Default installation collects Kubernetes logs.

## Kubernetes events

Kubernetes events provide a rich source of information. These objects can be used to monitor your application and cluster state, respond to failures, and perform diagnostics. The events are generated when the cluster's resources—such as pods, deployments, or nodes—change state.

Whenever something happens inside your cluster, it produces an events object that provides visibility into your cluster. However, Kubernetes events don't persist throughout your cluster lifecycle, as there's no mechanism for retention. They're short-lived and only available for one hour after the event is generated.

With that in mind we're configuring an OpenTelemetry receiver to collect Kubernetes events and ship them to the `kube-events` subSystem so that you can leverage all the other features such as dashboard and alerting using Kubernetes events as the source of information.

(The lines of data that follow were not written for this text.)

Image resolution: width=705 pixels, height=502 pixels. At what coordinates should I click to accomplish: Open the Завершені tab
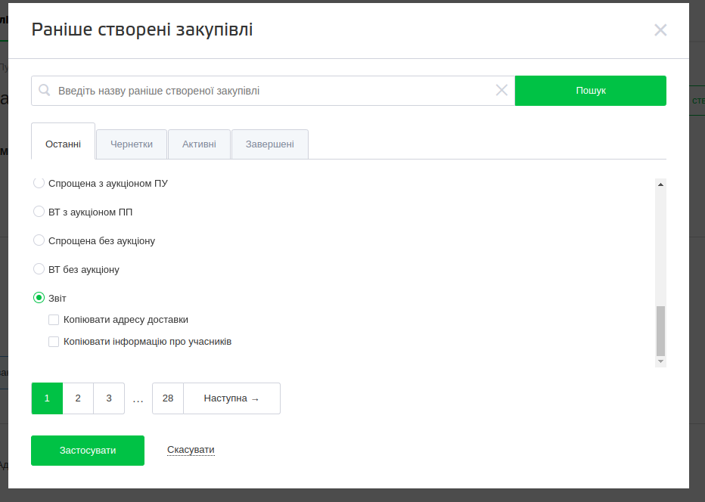[270, 144]
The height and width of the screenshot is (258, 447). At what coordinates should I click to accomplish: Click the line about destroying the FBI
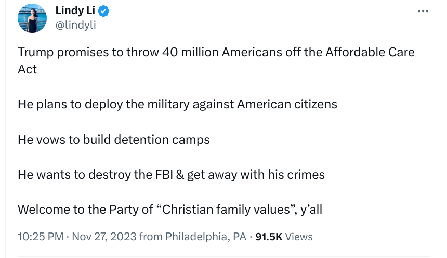[x=171, y=175]
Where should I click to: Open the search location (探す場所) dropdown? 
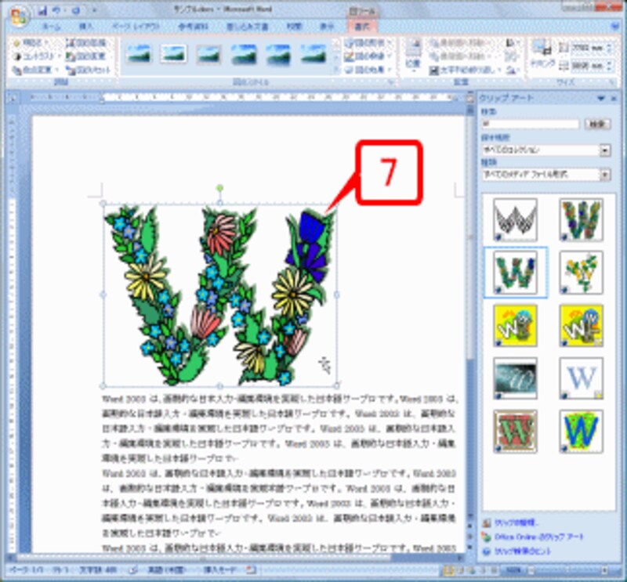point(605,149)
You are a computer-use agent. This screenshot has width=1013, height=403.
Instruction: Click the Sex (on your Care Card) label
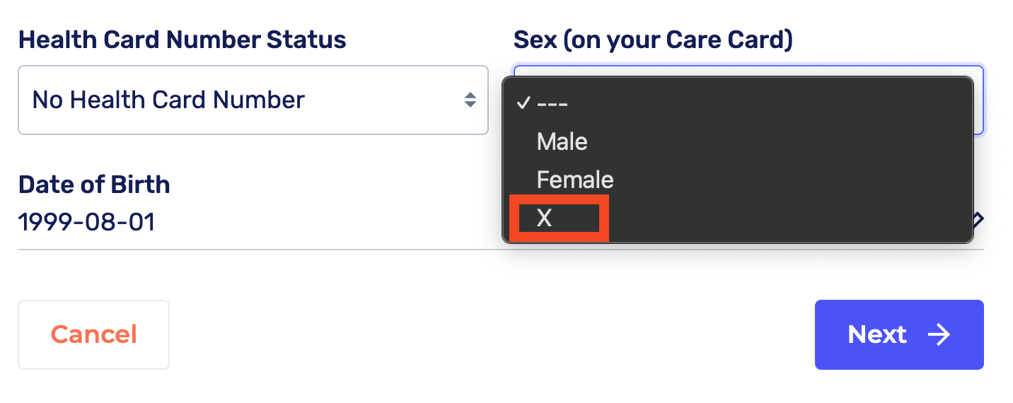[653, 40]
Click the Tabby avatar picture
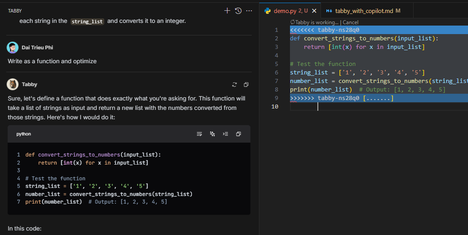Image resolution: width=468 pixels, height=235 pixels. 13,84
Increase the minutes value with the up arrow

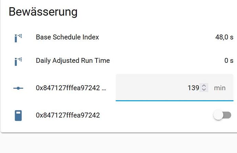204,86
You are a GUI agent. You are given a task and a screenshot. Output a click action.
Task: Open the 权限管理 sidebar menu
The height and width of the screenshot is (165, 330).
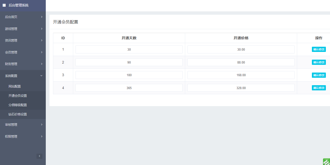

On the OpenTelemetry config, you will find a new pipeline named `logs/kube-events`, which is used to collect, process, and export the Kubernetes events to Coralogix.

### Cleaning the data

By default, there's a transform processor named `transform/kube-events` which is removing some unneeded fields, but feel free to override this and add back some fields or even remove fields that are not needed at all on your specific use case.

### Filtering events

On large-scale environments, you may have hundreds or even millions of events per hour, and maybe you don't need all of them, with that in mind you can leverage another OpenTelemetry processor to filter the events and don't send it to Coralogix, below you can find a config sample.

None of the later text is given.